Repeat the data below exactly, with every entry included.

* * * *

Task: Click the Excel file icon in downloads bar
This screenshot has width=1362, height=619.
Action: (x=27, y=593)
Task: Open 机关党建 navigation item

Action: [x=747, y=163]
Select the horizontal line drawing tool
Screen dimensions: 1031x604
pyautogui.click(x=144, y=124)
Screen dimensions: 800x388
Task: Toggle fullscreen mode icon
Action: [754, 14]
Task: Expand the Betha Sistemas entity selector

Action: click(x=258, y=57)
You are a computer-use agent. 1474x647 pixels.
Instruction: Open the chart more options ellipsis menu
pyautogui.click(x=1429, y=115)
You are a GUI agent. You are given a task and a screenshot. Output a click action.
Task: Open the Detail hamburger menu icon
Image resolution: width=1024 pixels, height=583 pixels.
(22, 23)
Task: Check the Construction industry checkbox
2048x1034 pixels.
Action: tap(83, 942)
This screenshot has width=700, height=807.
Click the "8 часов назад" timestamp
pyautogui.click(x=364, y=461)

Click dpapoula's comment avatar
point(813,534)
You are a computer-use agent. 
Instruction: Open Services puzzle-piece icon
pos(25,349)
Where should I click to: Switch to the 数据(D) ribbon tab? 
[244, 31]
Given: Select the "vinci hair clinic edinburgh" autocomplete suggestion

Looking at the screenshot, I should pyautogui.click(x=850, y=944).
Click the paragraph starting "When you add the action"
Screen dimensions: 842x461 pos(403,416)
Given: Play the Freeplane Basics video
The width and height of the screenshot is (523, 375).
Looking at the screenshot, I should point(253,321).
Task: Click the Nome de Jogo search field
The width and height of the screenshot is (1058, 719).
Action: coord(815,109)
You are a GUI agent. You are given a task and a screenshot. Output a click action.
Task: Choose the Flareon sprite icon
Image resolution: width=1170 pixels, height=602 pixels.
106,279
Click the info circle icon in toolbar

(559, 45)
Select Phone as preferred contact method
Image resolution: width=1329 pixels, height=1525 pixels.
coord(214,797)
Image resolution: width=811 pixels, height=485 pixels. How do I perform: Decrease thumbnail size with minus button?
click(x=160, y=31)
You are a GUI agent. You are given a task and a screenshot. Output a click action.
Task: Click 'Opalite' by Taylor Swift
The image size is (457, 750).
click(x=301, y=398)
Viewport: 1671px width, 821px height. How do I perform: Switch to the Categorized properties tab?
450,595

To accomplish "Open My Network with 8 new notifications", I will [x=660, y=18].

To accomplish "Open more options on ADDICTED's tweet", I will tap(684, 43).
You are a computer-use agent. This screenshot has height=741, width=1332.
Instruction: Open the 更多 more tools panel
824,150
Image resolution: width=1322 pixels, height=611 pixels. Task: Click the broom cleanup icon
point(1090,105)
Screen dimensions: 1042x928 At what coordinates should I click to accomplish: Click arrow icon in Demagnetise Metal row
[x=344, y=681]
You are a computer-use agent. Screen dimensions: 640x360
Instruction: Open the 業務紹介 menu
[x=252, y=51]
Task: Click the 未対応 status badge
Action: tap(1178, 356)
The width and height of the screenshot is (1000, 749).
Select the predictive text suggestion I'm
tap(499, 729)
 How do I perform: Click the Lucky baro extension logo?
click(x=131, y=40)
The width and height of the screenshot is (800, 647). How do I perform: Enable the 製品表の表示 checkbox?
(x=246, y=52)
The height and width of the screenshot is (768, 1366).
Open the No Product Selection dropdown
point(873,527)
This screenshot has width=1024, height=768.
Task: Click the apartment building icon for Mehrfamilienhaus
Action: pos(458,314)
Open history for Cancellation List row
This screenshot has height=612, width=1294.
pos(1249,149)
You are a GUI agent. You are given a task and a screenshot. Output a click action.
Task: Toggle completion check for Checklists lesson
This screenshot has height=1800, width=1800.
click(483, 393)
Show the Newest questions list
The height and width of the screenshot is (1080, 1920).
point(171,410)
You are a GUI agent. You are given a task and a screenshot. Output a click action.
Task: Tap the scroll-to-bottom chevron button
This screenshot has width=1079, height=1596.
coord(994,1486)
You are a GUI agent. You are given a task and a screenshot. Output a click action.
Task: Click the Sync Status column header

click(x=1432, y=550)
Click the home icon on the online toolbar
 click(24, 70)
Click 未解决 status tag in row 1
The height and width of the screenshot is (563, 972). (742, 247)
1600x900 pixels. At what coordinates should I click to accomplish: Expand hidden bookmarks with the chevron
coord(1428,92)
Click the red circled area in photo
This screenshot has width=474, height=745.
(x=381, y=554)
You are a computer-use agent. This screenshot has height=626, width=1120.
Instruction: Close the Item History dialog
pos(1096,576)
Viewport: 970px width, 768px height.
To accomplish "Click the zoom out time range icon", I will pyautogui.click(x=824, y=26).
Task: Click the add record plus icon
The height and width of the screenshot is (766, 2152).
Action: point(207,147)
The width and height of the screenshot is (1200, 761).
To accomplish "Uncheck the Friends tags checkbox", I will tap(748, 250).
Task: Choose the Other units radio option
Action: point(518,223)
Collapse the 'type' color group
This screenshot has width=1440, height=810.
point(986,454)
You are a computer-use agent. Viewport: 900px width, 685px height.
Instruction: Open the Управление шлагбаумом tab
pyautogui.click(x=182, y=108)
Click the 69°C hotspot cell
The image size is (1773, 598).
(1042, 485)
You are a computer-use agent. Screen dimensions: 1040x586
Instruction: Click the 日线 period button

* * * *

* **Exercise result**:
Task: Click the Excel file icon in downloads bar
This screenshot has width=1362, height=619.
Action: (x=27, y=593)
Task: Open 机关党建 navigation item

Action: [x=747, y=163]
Select the horizontal line drawing tool
Screen dimensions: 1031x604
pyautogui.click(x=144, y=124)
Screen dimensions: 800x388
Task: Toggle fullscreen mode icon
Action: [754, 14]
Task: Expand the Betha Sistemas entity selector

Action: click(x=258, y=57)
You are a computer-use agent. 1474x647 pixels.
Instruction: Open the chart more options ellipsis menu
pyautogui.click(x=1429, y=115)
You are a GUI agent. You are given a task and a screenshot. Output a click action.
Task: Open the Detail hamburger menu icon
Image resolution: width=1024 pixels, height=583 pixels.
(22, 23)
Task: Check the Construction industry checkbox
2048x1034 pixels.
Action: tap(83, 942)
This screenshot has width=700, height=807.
Click the "8 часов назад" timestamp
pyautogui.click(x=364, y=461)

Click dpapoula's comment avatar
point(813,534)
You are a computer-use agent. 
Instruction: Open Services puzzle-piece icon
pos(25,349)
Where should I click to: Switch to the 数据(D) ribbon tab? 
[244, 31]
Given: Select the "vinci hair clinic edinburgh" autocomplete suggestion

Looking at the screenshot, I should pyautogui.click(x=850, y=944).
Click the paragraph starting "When you add the action"
Screen dimensions: 842x461 pos(403,416)
Given: Play the Freeplane Basics video
The width and height of the screenshot is (523, 375).
Looking at the screenshot, I should point(253,321).
Task: Click the Nome de Jogo search field
The width and height of the screenshot is (1058, 719).
Action: coord(815,109)
You are a GUI agent. You are given a task and a screenshot. Output a click action.
Task: Choose the Flareon sprite icon
Image resolution: width=1170 pixels, height=602 pixels.
106,279
Click the info circle icon in toolbar

(559, 45)
Select Phone as preferred contact method
Image resolution: width=1329 pixels, height=1525 pixels.
coord(214,797)
Image resolution: width=811 pixels, height=485 pixels. How do I perform: Decrease thumbnail size with minus button?
click(x=160, y=31)
You are a GUI agent. You are given a task and a screenshot. Output a click action.
Task: Click 'Opalite' by Taylor Swift
The image size is (457, 750).
click(x=301, y=398)
Viewport: 1671px width, 821px height. How do I perform: Switch to the Categorized properties tab?
450,595

To accomplish "Open My Network with 8 new notifications", I will [x=660, y=18].

To accomplish "Open more options on ADDICTED's tweet", I will tap(684, 43).
You are a computer-use agent. This screenshot has height=741, width=1332.
Instruction: Open the 更多 more tools panel
824,150
Image resolution: width=1322 pixels, height=611 pixels. Task: Click the broom cleanup icon
point(1090,105)
Screen dimensions: 1042x928 At what coordinates should I click to accomplish: Click arrow icon in Demagnetise Metal row
[x=344, y=681]
You are a computer-use agent. Screen dimensions: 640x360
Instruction: Open the 業務紹介 menu
[x=252, y=51]
Task: Click the 未対応 status badge
Action: tap(1178, 356)
The width and height of the screenshot is (1000, 749).
Select the predictive text suggestion I'm
tap(499, 729)
 How do I perform: Click the Lucky baro extension logo?
click(x=131, y=40)
The width and height of the screenshot is (800, 647). How do I perform: Enable the 製品表の表示 checkbox?
(x=246, y=52)
The height and width of the screenshot is (768, 1366).
Open the No Product Selection dropdown
point(873,527)
This screenshot has width=1024, height=768.
Task: Click the apartment building icon for Mehrfamilienhaus
Action: pos(458,314)
Open history for Cancellation List row
This screenshot has height=612, width=1294.
pos(1249,149)
You are a GUI agent. You are given a task and a screenshot. Output a click action.
Task: Toggle completion check for Checklists lesson
This screenshot has height=1800, width=1800.
click(483, 393)
Show the Newest questions list
The height and width of the screenshot is (1080, 1920).
point(171,410)
You are a GUI agent. You are given a task and a screenshot. Output a click action.
Task: Tap the scroll-to-bottom chevron button
This screenshot has width=1079, height=1596.
coord(994,1486)
You are a GUI agent. You are given a task and a screenshot. Output a click action.
Task: Click the Sync Status column header

click(x=1432, y=550)
Click the home icon on the online toolbar
 click(24, 70)
Click 未解决 status tag in row 1
The height and width of the screenshot is (563, 972). (742, 247)
1600x900 pixels. At what coordinates should I click to accomplish: Expand hidden bookmarks with the chevron
coord(1428,92)
Click the red circled area in photo
This screenshot has width=474, height=745.
(x=381, y=554)
You are a computer-use agent. This screenshot has height=626, width=1120.
Instruction: Close the Item History dialog
pos(1096,576)
Viewport: 970px width, 768px height.
To accomplish "Click the zoom out time range icon", I will pyautogui.click(x=824, y=26).
Task: Click the add record plus icon
The height and width of the screenshot is (766, 2152).
Action: point(207,147)
The width and height of the screenshot is (1200, 761).
To accomplish "Uncheck the Friends tags checkbox", I will tap(748, 250).
Task: Choose the Other units radio option
Action: point(518,223)
Collapse the 'type' color group
This screenshot has width=1440, height=810.
point(986,454)
You are a computer-use agent. Viewport: 900px width, 685px height.
Instruction: Open the Управление шлагбаумом tab
pyautogui.click(x=182, y=108)
Click the 69°C hotspot cell
The image size is (1773, 598).
(1042, 485)
You are a computer-use agent. Screen dimensions: 1040x586
Instruction: Click the 日线 period button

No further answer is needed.